SUPPLIED DATA:
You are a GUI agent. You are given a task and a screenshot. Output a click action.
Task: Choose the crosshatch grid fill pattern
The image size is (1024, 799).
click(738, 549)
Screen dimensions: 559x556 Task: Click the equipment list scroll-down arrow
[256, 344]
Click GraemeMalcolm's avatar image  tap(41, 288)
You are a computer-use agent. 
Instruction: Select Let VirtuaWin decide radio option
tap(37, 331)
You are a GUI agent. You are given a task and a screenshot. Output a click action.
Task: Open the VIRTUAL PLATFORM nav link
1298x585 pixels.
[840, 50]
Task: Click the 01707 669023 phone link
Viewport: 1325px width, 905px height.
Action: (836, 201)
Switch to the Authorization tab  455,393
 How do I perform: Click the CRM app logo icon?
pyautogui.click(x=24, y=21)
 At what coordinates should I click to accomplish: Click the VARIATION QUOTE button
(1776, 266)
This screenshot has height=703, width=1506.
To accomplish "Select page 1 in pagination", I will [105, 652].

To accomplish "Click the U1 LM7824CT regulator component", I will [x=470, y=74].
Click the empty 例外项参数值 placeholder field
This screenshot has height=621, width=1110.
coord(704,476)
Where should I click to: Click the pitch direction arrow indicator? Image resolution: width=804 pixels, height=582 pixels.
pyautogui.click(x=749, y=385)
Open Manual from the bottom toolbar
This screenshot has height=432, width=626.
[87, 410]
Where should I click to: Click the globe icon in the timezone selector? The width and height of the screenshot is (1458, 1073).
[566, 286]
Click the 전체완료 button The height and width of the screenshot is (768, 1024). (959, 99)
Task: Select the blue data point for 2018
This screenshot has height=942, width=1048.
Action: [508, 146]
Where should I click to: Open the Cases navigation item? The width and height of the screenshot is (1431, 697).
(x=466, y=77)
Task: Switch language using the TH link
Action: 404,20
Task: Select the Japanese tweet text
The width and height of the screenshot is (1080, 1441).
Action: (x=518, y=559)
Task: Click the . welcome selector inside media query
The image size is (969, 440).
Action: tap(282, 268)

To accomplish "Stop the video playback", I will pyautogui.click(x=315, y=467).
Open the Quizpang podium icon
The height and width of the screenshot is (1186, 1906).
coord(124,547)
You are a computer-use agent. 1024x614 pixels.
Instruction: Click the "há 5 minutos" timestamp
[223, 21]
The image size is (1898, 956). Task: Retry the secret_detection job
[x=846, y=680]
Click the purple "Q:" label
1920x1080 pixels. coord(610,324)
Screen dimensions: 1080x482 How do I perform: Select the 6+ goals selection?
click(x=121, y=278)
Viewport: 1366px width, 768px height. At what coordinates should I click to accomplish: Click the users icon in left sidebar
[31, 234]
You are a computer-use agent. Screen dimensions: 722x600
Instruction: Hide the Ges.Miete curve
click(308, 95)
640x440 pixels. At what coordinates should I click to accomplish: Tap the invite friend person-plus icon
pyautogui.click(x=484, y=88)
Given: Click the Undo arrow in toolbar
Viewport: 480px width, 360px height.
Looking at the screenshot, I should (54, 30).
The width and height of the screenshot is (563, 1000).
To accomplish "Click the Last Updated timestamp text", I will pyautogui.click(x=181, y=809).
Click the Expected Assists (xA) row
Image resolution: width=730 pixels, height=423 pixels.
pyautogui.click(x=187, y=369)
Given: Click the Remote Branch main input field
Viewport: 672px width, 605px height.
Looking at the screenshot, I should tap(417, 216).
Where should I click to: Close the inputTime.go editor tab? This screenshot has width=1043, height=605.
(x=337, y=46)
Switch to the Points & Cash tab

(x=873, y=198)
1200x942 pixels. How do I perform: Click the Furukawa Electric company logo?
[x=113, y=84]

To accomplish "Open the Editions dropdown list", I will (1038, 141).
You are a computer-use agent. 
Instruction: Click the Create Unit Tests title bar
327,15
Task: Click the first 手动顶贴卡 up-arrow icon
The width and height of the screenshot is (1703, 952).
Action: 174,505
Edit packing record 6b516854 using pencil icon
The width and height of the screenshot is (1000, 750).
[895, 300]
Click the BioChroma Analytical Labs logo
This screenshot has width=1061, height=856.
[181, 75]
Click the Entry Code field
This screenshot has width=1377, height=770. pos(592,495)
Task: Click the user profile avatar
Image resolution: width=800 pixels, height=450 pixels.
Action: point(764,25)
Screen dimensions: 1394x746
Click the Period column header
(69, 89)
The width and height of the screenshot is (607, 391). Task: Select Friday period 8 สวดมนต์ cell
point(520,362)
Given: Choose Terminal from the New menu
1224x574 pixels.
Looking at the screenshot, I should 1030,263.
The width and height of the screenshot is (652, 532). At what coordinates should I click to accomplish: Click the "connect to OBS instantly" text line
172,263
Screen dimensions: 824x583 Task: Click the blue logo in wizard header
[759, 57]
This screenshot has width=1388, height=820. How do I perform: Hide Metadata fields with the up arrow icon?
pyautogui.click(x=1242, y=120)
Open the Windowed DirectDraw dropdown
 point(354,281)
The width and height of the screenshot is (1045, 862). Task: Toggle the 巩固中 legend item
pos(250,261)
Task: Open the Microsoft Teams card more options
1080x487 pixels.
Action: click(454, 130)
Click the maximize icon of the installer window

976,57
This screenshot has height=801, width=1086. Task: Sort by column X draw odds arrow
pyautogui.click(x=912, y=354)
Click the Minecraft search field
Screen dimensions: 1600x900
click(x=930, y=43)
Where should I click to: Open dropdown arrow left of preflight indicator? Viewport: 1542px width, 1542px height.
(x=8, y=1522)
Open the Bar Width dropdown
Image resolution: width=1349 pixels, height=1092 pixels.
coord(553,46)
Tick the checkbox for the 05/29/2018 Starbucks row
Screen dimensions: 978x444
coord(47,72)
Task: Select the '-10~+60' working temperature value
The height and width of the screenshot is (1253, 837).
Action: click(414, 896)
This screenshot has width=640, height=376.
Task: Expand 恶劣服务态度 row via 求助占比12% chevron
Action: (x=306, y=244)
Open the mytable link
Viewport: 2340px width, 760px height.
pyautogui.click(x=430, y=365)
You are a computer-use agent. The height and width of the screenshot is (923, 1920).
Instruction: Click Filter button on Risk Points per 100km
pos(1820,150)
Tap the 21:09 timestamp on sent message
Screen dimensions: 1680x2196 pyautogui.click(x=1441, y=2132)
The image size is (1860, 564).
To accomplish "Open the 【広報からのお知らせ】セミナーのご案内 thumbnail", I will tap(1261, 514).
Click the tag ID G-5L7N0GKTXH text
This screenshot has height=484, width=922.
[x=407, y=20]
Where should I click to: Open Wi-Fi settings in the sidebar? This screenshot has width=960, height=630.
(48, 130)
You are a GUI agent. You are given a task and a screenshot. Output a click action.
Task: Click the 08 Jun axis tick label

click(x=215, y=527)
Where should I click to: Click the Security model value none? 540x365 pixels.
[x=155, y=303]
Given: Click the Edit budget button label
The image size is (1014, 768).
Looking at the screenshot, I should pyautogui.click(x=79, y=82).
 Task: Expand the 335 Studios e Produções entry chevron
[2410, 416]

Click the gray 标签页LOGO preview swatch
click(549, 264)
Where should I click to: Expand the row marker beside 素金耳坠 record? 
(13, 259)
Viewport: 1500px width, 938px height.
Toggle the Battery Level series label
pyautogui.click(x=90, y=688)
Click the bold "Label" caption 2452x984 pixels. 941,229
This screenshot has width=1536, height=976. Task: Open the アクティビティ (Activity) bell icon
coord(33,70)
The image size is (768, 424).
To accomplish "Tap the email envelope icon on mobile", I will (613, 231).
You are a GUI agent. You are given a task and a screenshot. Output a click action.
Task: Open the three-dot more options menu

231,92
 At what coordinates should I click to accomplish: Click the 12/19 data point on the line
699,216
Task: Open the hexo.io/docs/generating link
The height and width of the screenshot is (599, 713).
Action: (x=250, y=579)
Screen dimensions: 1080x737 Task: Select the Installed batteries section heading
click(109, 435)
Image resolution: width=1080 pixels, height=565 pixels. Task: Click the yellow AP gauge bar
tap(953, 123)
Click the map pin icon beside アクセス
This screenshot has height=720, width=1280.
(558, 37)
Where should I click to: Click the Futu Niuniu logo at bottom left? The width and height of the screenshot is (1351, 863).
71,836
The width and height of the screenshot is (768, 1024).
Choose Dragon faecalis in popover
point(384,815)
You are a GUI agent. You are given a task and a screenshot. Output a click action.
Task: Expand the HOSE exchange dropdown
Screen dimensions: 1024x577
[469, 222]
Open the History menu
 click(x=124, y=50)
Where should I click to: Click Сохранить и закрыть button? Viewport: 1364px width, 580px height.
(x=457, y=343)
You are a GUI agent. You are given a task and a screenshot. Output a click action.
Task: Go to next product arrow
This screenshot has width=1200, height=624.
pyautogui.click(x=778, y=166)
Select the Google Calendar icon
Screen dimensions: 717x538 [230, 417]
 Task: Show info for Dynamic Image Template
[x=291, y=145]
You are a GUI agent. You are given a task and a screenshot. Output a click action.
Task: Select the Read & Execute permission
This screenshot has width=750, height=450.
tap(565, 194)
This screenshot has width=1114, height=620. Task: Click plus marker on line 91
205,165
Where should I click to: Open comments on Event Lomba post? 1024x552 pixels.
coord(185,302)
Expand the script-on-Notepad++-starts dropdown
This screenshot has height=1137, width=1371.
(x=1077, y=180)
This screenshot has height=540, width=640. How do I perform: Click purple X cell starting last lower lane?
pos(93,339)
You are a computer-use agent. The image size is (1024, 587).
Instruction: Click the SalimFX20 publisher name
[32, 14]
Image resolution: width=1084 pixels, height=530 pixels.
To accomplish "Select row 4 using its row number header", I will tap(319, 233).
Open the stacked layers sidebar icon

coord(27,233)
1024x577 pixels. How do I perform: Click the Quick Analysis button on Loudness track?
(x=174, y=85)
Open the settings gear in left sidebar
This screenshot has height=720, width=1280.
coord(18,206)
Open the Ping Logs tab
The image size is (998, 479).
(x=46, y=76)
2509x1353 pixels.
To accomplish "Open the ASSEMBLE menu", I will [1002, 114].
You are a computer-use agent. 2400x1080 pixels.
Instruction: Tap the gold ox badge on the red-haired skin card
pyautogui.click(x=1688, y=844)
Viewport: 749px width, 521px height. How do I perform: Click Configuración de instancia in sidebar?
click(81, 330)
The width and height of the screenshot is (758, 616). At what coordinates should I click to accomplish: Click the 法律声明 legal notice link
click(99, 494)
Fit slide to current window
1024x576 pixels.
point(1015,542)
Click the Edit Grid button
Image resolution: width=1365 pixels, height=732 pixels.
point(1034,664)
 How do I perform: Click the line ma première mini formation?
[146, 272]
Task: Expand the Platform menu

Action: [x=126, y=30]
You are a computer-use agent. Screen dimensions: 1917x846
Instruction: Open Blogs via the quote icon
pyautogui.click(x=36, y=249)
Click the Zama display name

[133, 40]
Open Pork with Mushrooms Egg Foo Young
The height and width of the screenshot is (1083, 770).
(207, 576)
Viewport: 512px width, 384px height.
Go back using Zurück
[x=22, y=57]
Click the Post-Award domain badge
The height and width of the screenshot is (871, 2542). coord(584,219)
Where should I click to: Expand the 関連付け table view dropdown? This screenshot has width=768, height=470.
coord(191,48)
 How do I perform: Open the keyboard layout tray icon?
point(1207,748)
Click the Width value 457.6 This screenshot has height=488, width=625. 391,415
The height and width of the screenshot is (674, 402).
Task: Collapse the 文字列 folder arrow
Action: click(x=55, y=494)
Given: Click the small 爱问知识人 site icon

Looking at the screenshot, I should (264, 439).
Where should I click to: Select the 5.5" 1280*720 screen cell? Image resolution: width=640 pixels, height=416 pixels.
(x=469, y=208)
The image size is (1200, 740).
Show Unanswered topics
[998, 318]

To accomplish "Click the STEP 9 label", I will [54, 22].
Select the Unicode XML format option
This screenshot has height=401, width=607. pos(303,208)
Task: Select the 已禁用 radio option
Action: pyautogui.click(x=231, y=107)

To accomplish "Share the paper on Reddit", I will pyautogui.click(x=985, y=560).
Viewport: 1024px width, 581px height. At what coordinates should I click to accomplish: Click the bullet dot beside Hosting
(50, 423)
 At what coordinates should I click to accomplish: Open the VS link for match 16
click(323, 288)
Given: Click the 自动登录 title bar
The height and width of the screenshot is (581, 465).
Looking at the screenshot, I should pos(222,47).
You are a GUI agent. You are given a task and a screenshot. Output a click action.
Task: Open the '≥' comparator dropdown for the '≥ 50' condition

YOUR TASK: Find the word "avatar" in the entries, then copy out every line that has it.

SOLUTION TO THE PROBLEM:
Click GraemeMalcolm's avatar image  tap(41, 288)
Task: Click the user profile avatar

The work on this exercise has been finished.